EXTRAIT DU TEXTE:
"""

Oui. Je voulais lui donner un aspect à la fois ancien, avec ces énormes blocs de pierre noirs et sculptés, et une allure très "scène finale de 2001 L’ODYSSEE DE L’ESPACE" avec des murs lumineux blancs et immaculés. C’était une manière d’illustrer la cohabitation de très hautes technologies et d’architectures millénaires dans cette cité d’Asgard. Nous avons essayé d’utiliser la même méthode à d’autres moments du film. Par exemple pendant une bataille, je montre à la fois des guerriers à cheval qui pourfendent leurs ennemis à coups d’épées, et des tirs de laser autour d’eux. Je voudrais aussi mentionner quelque chose à propos des chutes d’eau dont vous parliez. Notre superviseur des effets visuels est parti filmer des chutes d’eau et des montagnes en Norvège et en Islande, afin que les paysages d’Asgard soient constitués à partir de vrais panoramas. Les chutes d’eau que vous voyez dans le film sont donc réelles et absolument pas des simulations en images de synthèse.

Vous avez donc essayé d’ancrer le plus possible les plans du film dans des prises de vues réelles ?

Absolument. Il est facile de se laisser entraîner à ajouter des images de synthèse absolument partout, et je voulais éviter cela.

Quel style de réalisation avez-vous souhaité donner aux grandes scènes de batailles et quelle est la proportion de trucages réalisés "en direct", devant la caméra, que vous avez voulu utiliser, comparée à celle des effets visuels ? Dans LE TRONE DE FER, on voit généralement seulement le début de la bataille, puis on fait vite une ellipse pour montrer les dépouilles des soldats vaincus après les combats !

"""

CONSIGNE A:
Reprends les entrées de la ligne qui contient "Task: Open Phiên cược HN5d page" jusqu'à la ligne qui contient "Action: pos(369,276)", ces deux lignes comprises, demandes incluses, en ajoutant 27 à chaque coordonnée des réponses.

[Liste des données]
"""

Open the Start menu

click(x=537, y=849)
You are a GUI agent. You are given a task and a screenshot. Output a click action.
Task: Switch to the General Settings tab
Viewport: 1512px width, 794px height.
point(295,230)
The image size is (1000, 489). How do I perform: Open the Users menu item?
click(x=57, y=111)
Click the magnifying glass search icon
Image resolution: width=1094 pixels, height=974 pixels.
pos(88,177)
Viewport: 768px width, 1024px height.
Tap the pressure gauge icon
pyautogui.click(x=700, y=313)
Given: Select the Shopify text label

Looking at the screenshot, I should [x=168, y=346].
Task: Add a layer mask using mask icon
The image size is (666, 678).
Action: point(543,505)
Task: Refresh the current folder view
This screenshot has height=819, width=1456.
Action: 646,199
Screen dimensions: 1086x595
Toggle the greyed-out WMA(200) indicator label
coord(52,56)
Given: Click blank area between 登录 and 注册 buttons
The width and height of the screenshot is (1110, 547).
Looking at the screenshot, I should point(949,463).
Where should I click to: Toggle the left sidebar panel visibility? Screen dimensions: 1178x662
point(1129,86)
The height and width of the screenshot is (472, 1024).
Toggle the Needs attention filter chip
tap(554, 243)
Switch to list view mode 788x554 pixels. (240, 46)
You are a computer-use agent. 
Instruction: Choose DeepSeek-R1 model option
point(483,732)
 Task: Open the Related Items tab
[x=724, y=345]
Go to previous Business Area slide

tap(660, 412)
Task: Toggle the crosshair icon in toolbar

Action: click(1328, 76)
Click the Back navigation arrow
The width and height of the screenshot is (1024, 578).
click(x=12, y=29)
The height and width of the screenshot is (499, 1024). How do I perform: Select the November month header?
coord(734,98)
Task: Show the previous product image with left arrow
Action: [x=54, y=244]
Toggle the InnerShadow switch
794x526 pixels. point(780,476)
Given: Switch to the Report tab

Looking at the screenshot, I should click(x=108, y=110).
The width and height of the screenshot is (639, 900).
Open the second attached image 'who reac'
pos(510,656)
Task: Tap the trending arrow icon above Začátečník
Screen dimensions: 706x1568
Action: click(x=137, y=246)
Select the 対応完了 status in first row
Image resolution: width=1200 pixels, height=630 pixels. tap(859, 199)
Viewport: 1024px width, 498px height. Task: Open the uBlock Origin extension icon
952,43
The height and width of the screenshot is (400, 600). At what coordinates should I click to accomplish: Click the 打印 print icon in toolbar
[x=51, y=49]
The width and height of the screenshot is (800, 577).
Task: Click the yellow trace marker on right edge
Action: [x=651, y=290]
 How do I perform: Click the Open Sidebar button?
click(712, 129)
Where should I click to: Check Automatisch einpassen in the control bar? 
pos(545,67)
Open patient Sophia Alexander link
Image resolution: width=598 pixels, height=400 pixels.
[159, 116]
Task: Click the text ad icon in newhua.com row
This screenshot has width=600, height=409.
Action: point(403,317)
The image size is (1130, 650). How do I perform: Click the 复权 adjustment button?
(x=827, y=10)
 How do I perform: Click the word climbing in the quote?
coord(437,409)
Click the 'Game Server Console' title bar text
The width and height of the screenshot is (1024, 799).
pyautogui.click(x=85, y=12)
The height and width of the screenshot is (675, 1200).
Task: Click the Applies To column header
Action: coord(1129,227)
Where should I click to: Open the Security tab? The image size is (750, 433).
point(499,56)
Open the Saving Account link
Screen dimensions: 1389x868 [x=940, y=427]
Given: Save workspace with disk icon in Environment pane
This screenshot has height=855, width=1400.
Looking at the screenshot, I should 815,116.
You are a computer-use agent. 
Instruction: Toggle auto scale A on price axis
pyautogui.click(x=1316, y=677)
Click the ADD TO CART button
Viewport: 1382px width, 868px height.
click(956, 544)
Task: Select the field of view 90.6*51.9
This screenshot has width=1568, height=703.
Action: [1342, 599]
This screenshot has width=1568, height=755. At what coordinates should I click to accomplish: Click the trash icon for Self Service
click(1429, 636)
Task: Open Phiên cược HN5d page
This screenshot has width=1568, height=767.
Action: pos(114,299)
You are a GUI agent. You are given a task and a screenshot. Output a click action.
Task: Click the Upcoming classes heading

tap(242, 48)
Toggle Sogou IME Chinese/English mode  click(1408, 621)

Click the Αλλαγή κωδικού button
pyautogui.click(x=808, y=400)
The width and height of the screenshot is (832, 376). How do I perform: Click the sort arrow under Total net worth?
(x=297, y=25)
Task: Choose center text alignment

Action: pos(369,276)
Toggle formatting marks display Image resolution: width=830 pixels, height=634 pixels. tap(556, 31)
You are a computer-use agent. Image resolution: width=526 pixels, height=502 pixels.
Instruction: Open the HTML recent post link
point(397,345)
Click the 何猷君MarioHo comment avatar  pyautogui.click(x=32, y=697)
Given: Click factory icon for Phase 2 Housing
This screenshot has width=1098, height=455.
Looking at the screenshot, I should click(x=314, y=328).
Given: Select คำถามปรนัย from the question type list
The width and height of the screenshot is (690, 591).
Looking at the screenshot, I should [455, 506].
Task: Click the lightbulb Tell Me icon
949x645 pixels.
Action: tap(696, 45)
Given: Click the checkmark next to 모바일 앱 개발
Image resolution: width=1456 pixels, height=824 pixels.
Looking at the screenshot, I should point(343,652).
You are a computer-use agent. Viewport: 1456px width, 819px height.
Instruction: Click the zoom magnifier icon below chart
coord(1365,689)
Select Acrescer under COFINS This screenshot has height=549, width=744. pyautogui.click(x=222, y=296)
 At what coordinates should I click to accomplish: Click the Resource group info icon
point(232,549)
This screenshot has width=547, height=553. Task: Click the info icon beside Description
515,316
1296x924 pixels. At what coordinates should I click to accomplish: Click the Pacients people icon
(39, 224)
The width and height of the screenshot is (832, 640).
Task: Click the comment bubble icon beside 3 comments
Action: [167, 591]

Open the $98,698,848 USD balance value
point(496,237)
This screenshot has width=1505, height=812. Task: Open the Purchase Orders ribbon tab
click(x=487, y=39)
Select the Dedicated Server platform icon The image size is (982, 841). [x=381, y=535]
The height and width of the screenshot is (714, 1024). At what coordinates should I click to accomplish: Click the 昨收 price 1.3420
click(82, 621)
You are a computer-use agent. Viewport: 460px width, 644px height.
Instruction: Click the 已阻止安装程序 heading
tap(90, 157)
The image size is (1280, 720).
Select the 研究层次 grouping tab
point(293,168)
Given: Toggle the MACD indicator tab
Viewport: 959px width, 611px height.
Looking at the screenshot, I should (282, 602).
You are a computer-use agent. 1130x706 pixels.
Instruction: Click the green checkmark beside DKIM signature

"""

CONSIGNE B:
Réponds à ces questions sur l'entretien :
(i) Dans quels pays le superviseur des effets visuels est-il allé filmer des chutes d'eau et des montagnes ?
(ii) L'allure des murs lumineux blancs rappelle la scène finale de quel film ?
(iii) Dans quel titre cité ne voit-on généralement que le début de la bataille ?

RÉPONSE FINALE A:
Task: Open Phiên cược HN5d page
This screenshot has width=1568, height=767.
Action: pos(141,326)
You are a GUI agent. You are given a task and a screenshot. Output a click action.
Task: Click the Upcoming classes heading

tap(269, 75)
Toggle Sogou IME Chinese/English mode  click(1435, 648)

Click the Αλλαγή κωδικού button
pyautogui.click(x=835, y=427)
The width and height of the screenshot is (832, 376). How do I perform: Click the sort arrow under Total net worth?
(x=324, y=52)
Task: Choose center text alignment

Action: pos(396,303)

RÉPONSE FINALE B:
(i) En Norvège et en Islande.
(ii) 2001 L'ODYSSEE DE L'ESPACE.
(iii) LE TRONE DE FER.